How long have you been interested in and practicing ballet?
I’ve been doing ballet since I was three years old. It was a very intense activity to grow up doing, with the many hours of rehearsal and shows, but I enjoyed it nonetheless. Throughout the nearly twelve years I’ve danced, I’ve had many moments where I wanted to quit. While some people may see this as a bad thing, I try to focus on why I didn’t quit, instead of why I might have. I didn’t quit because I knew I would regret not continuing something that brought me so much joy and taught me so much about myself. Ballet may be very frustrating sometimes and can come off as a futile endeavor towards perfection, but it also brought me some of the greatest happiness of my life. While many people see ballet as boring and restrictive, I’ve tried to see it in the opposite way. I see ballet as a unique and beautiful way to convey stories through more abstract movements that allow people to create interpretations of beloved stories.

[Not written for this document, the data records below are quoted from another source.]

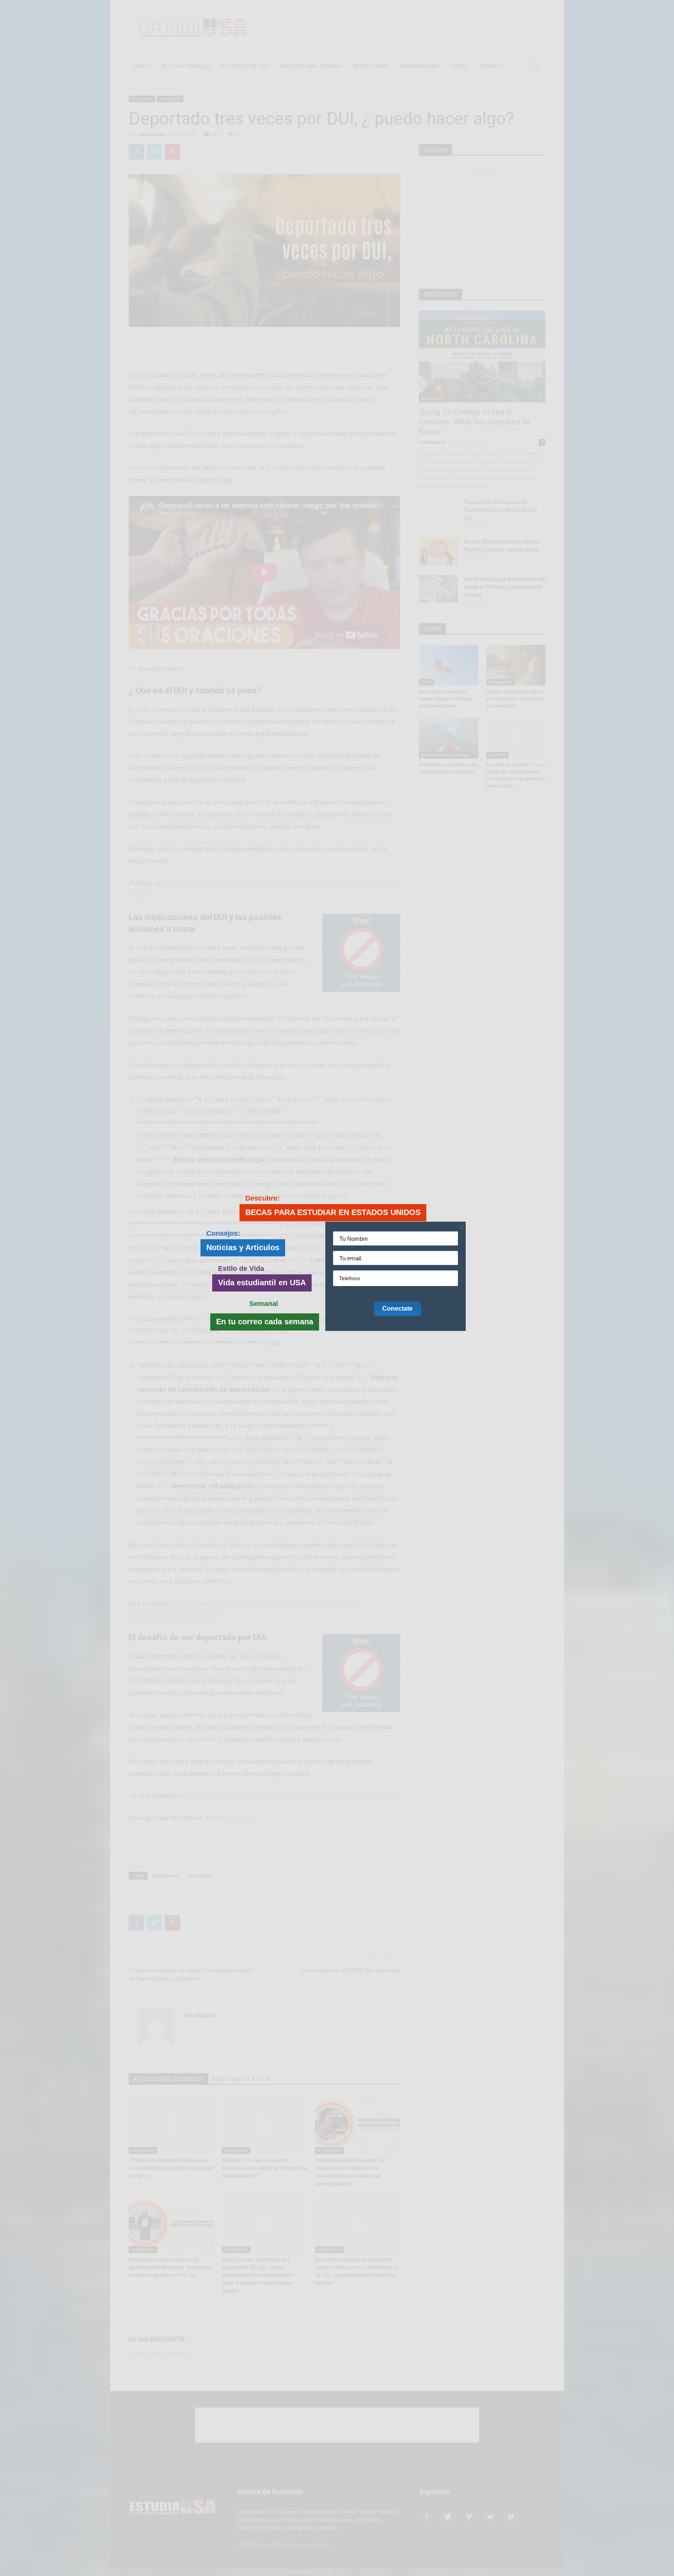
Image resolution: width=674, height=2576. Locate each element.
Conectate (397, 1308)
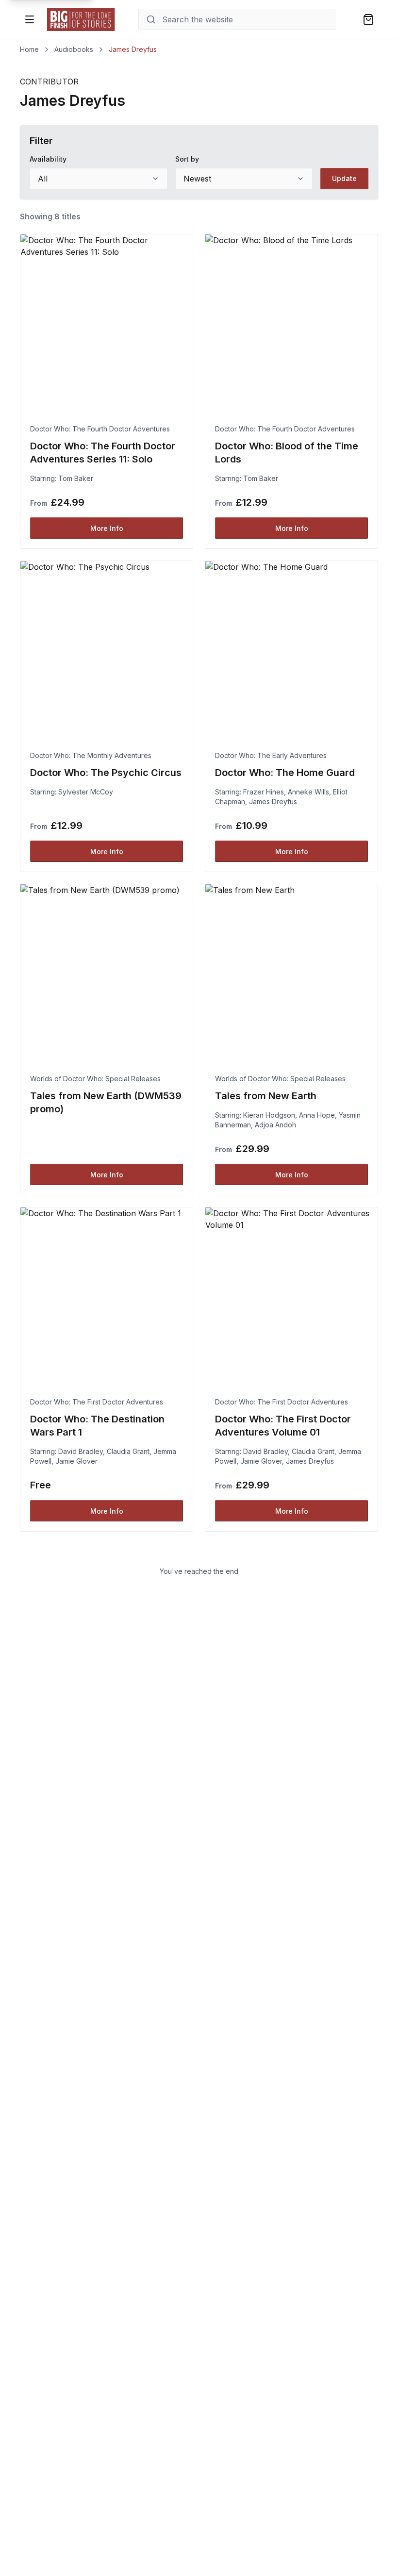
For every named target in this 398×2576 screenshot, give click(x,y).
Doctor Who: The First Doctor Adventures (96, 1402)
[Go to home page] (81, 19)
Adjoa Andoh (275, 1125)
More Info (106, 528)
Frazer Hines (263, 792)
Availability (48, 159)
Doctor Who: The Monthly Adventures (90, 755)
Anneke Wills (308, 792)
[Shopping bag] (368, 19)
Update (344, 178)
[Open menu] (29, 19)
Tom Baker (75, 478)
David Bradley (80, 1451)
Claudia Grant (128, 1451)
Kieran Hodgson (269, 1115)
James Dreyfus (273, 801)
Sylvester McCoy (85, 792)
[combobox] (98, 178)
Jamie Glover (76, 1461)
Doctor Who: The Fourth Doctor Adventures (100, 429)
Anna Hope (317, 1115)
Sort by (187, 159)
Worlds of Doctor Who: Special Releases (95, 1078)
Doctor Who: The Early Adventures (271, 755)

Can you talk a little about the role you had in The Nutcracker?
In this year’s Nutcracker, I played Drosselmeyer’s nephew/the prince. We started rehearsing the show back in October (though many people prepared for auditions months before then) and continued until the first week of December where we finally got to show all of our hard work off.
I understand it was a grueling schedule, can you share a little bit about it?

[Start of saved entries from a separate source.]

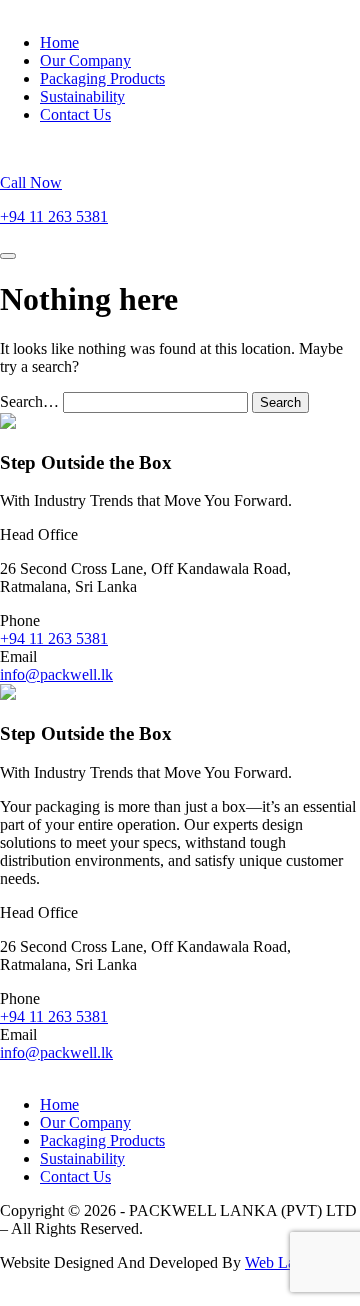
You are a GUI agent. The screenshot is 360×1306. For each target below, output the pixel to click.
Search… (29, 401)
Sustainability (82, 96)
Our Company (85, 60)
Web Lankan (285, 1262)
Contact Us (75, 114)
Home (59, 42)
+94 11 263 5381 (54, 638)
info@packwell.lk (56, 674)
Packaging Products (102, 78)
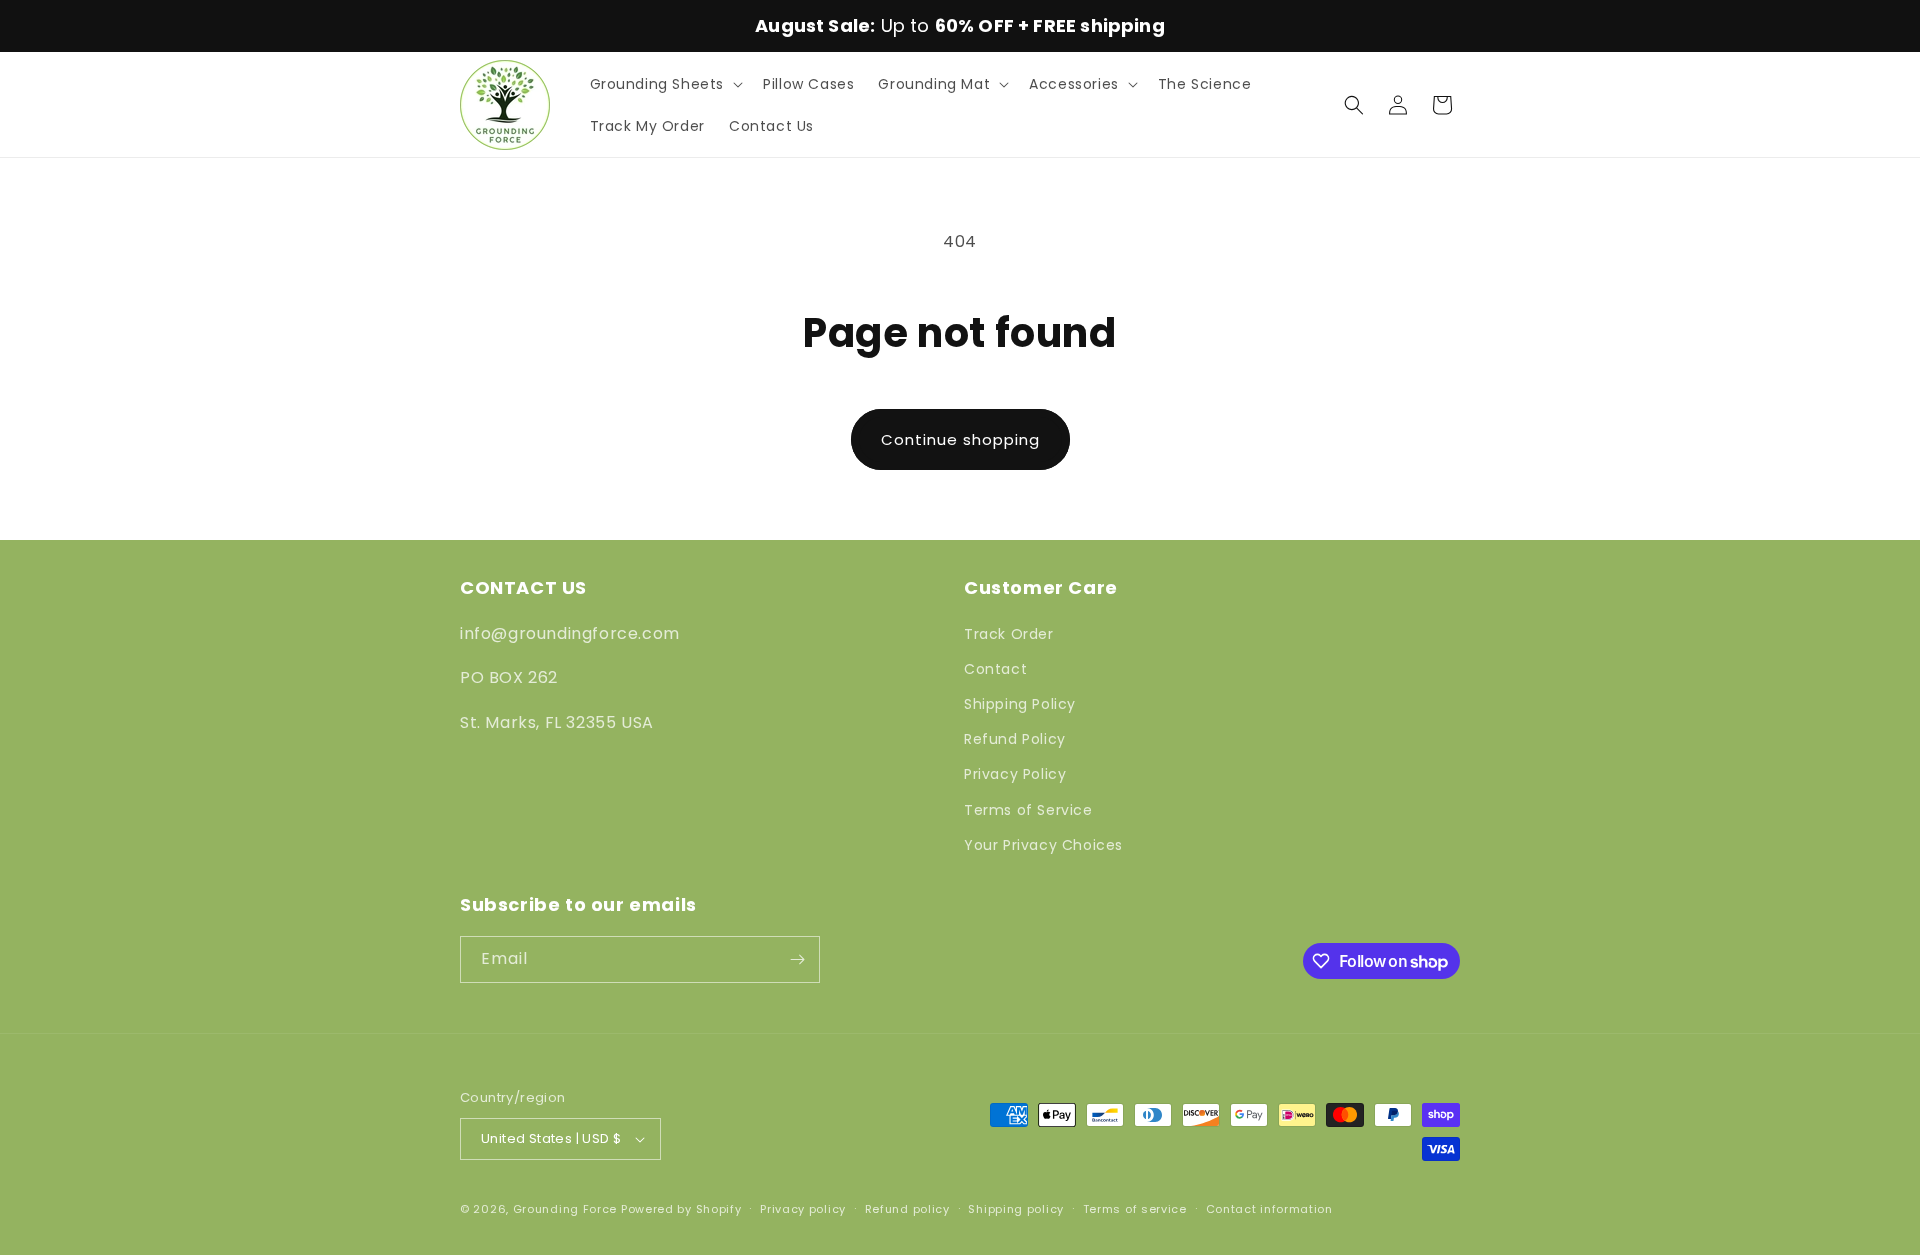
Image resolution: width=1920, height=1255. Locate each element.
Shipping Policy (1020, 704)
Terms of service (1135, 1209)
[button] (665, 84)
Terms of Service (1028, 810)
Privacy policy (803, 1209)
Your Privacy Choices (1043, 845)
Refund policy (907, 1209)
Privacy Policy (1015, 774)
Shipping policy (1016, 1209)
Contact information (1269, 1209)
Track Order (1009, 634)
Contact (995, 669)
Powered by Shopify (681, 1209)
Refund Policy (1015, 739)
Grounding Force (565, 1209)
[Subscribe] (797, 959)
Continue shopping (960, 439)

I rehearsed my role for 2-6 hours every Sunday until one week before our show when we rehearsed every day from Friday to the Sunday of the next week. That week was one of the greatest tests of my physical and mental endurance of my life. Practicing a show over and over again until it was perfect, only to perform it six more times for an audience was exhausting. Between balancing schoolwork, warm-ups, and the actual shows, I had to carefully choose what I needed to prioritize and what I could sacrifice. This taught me where I needed to focus my energy and what I was willing to give up in order to deliver the best performance that I could. Despite how grueling the description of rehearsals sounds, it was an amazing experience. After almost two years of not being able to perform on a stage, it was one of the greatest moments of my life. I really enjoyed working with so many talented people and improving my own dancing with them.

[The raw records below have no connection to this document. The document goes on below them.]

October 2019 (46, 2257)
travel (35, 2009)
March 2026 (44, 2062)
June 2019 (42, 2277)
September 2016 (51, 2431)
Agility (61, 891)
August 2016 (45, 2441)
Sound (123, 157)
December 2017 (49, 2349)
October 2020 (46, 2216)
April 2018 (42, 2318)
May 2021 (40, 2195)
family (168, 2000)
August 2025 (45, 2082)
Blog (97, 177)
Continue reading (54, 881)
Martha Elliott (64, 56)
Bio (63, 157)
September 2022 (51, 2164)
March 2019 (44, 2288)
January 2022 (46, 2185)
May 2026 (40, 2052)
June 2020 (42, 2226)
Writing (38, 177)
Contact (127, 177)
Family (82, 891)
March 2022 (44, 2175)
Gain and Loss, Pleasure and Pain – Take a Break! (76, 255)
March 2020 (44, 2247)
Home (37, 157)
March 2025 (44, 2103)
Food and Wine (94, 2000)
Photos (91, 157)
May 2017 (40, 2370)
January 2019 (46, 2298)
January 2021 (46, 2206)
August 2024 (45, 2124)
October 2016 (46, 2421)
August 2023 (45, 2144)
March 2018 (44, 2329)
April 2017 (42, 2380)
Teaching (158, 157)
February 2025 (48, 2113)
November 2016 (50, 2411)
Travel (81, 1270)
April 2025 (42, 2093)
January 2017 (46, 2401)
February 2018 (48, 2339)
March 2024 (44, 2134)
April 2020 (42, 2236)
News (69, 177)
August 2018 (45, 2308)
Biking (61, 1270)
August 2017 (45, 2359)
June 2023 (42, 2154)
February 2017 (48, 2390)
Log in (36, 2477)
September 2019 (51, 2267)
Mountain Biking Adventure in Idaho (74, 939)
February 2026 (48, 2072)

What did you learn about yourself now that you have finished the production?
Looking back at The Nutcracker after it’s all over, I realize that I’ve learned so many things about myself along the way. I’ve learned that I can make difficult decisions and move past them. I’ve learned that I can stay calm under high-stress situations. And I’ve learned that I’m capable of accomplishing what I put my mind to.
Thank you very much, Levi, for sharing your Nutcracker experience with me and the Saklan community.